Tuesday, February 27, 2007

Urban pukeko 1

Today I ran across a pukeko* which walked almost like a duck. Living among ducks, it may have considered itself, if pukekos consider such things, as a duck.

*A pukeko is a New Zealand native bird that slightly resembles a blue chicken.

I was reminded of an Italian proverb which goes: “If it walks like a duck, quacks like a duck, looks like a duck, it must be a duck.”

This in turn set me reflecting that proverbs sometimes inspire people to rephrase or reword them.

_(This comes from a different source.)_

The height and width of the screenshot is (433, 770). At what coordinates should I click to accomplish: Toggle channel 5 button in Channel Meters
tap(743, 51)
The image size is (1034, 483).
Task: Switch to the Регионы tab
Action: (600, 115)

Douglas Adams reckoned that, “If it looks like a duck, and quacks like a duck, we have at least to consider the possibility that we have a small aquatic bird of the family anatidae on our hands.

The proverb, “The early bird catches the worm,” inspired Norman Ralph Augustine to suggest that, “The early bird gets the worm. The early worm... gets eaten.

Fools rush in… or… Better to get up late and be wide awake than to get up early and be dead all day.

A popular aphorist, Murphy (if he were a bloggist what would HIS readership be?), is credited with many sayings usually related to the inevitability of bad luck. Many people are adding to the collection of Murphy’s Laws and others are augmenting them by way of corollaries, observations, revisions, etc.

Anything that can go wrong will go wrong. Murphy.

O’Toole’s comment: Murphy was an optimist.

A bit of advice for tomorrow: Eat one live toad first thing in the morning and nothing worse will happen to you the rest of the day.